Gadis itu menarik nafas dan bergumam pelan, "Edgar," panggilnya pelan.

"Kenapa? Apa yang mau lo omongin tadi?" Dengan cepat Edgar menoleh pada Aura yang sedari tadi hanya diam.

"A—aku mau bilang makasih."

Edgar tidak menjawab. Ia hanya menatap Aura, lebih tepatnya melihat kematian gadis itu di matanya. Masih sama seperti tadi, tragis.
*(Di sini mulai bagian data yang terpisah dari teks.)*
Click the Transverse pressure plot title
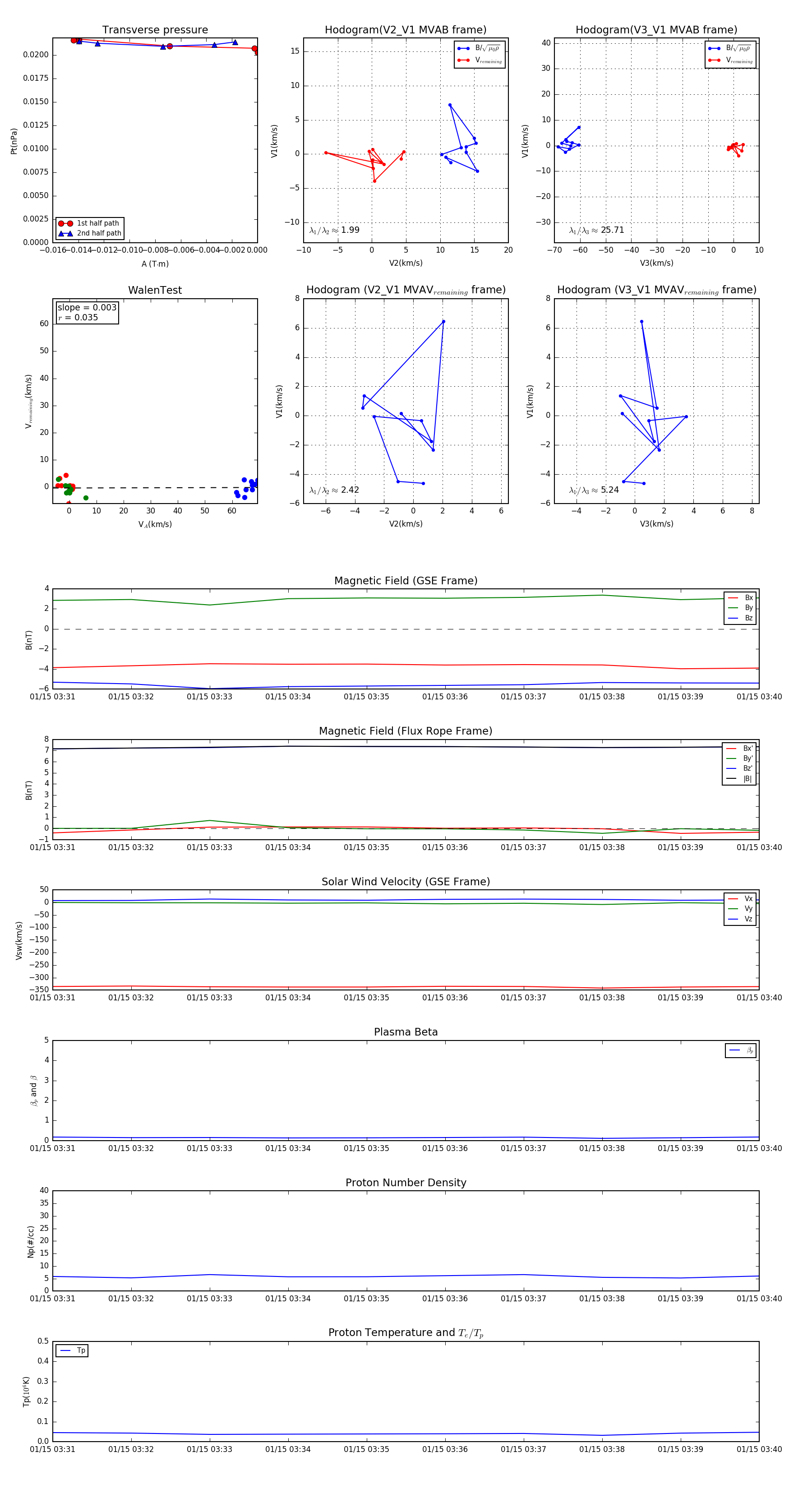The height and width of the screenshot is (1489, 812). point(155,30)
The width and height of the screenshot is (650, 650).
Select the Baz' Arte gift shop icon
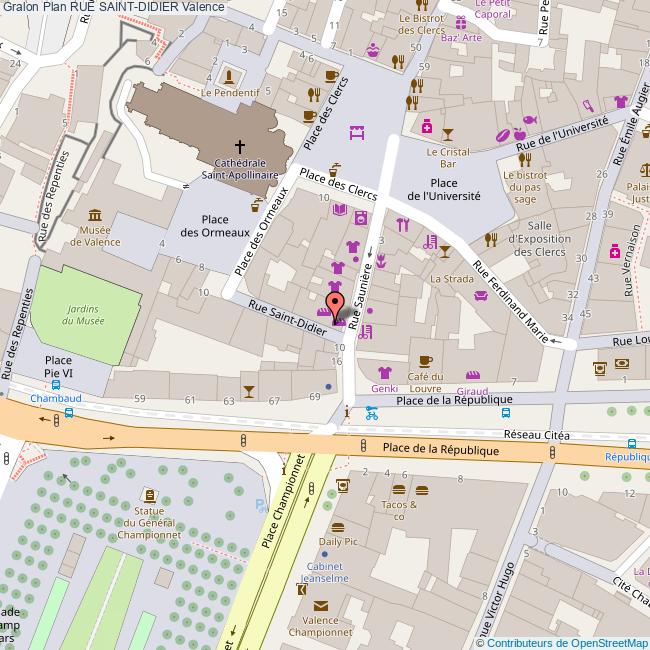pyautogui.click(x=460, y=22)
Oh, dan ada yang baru Edgar sadari. Gadis itu memakai seragam sekolah di hari terakhir hidupnya. Wah, maut benar - benar tidak pandang umur. Sangat disayangkan, gadis itu tidak tahu seragam sekolah barunya itu akan menjadi baju yang dipakai saat ia meregang nyawa.
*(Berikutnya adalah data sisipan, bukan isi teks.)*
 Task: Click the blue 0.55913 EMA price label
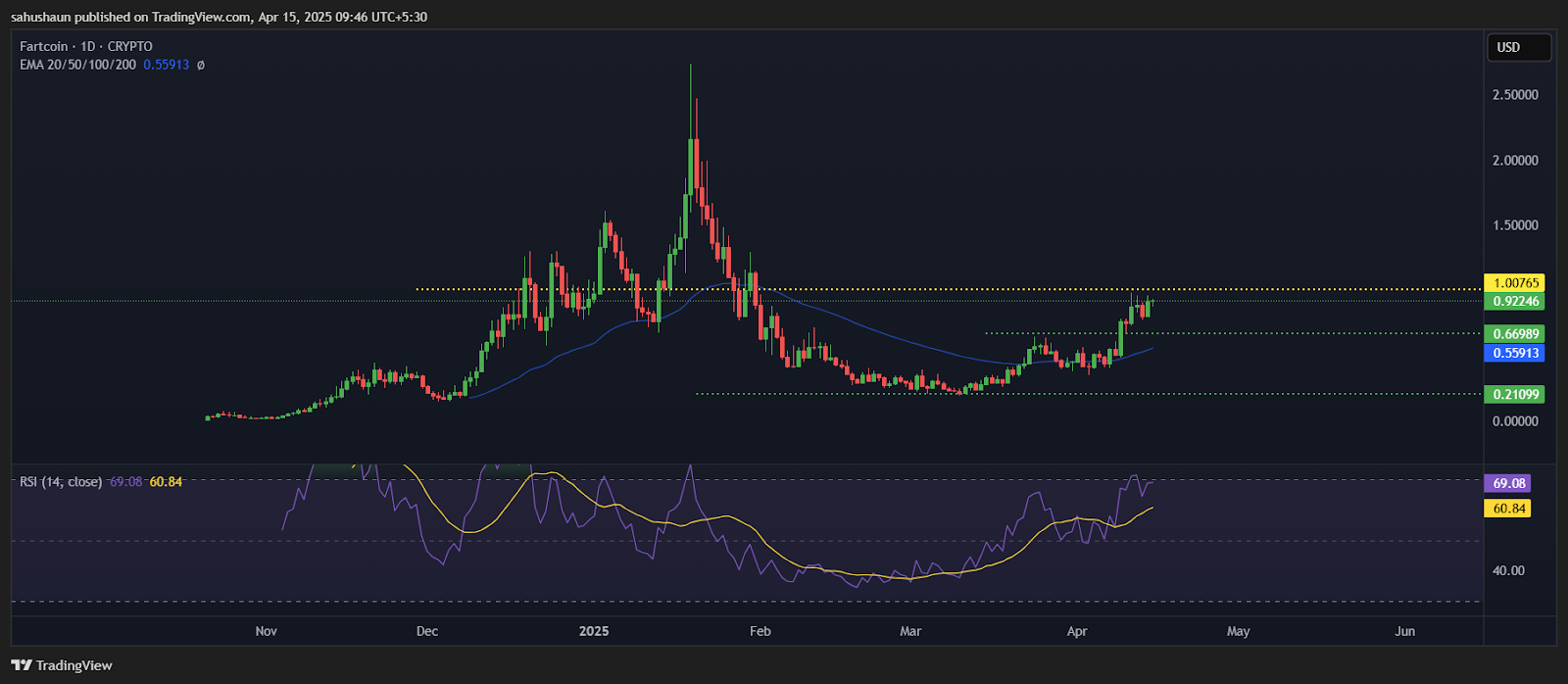coord(1515,353)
"Edgar?" Aura mengibas - ngibaskan telapak tangannya didepan mata Edgar yang terlihat sedang melamun. Karena lelaki itu tak kunjung menjawab.

Apa lelaki itu hobi melamun? Saat tadi berkenalan di depan kelas pun seperti itu. Batin Aura bertanya - tanya.

"Ya, makasih buat apa?"

"Di koridor tadi, karena kamu negur mereka, cewe tadi jadi bisa aku tolong." Aura menduga duga pasti saat ini Edgar sedang menganggap dirinya aneh.
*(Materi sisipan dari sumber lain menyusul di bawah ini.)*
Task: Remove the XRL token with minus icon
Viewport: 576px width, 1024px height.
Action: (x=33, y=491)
Siapapun, tolong Aura untuk mengakhiri pembicaraan awkward ini.

"Oh, no problem, udah gitu doang?" Edgar merasa membuang waktunya jika gadis ini mengajaknya berbicara hanya untuk mengatakan terima kasih.

"A—aku juga mau nanya, kamu sebelumnya pernah ketemu atau kenal sama aku? Soalnya kamu familiar banget." Akhirnya pertanyaan itu keluar juga dari mulutnya. Oh ayolah, Aura sudah sangat malu saat ini. Ia harus segera pergi.

Edgar terlihat berfikir sejenak. "Engga kayaknya. Emang kenapa? Muka gue pasaran ya?" Entah ini pertanyaan atau lelucon, Aura tidak mau menanggapinya lebih lanjut. Sepertinya cukup sampai disini saja.

Aura tidak mau dianggap aneh.

"Eh, maaf! Maksudnya bukan kaya gitu. Aku lancang banget ya? Y—yaudah aku duluan ya. Ini, anggap aja sebagai rasa terimakasih. Maaf ya ganggu waktu kamu padahal aku cuma nanya yang gak jelas kaya gini." Ucap Aura seraya memberikan minuman kaleng yang tadi dibelinya. Lalu setelah itu ia melesat pergi meninggalkan Edgar yang masih kebingungan.

Edgar hanya menatap datar punggung Aura yang sudah berlari menjauhi tempat mereka duduk tadi.

"Aneh banget tuh cewe. Ah, bener juga, padahal gue mau nanya soal kenalannya. Gue penasaran, apa dia beneran punya kenalan yang namanya mirip gue?"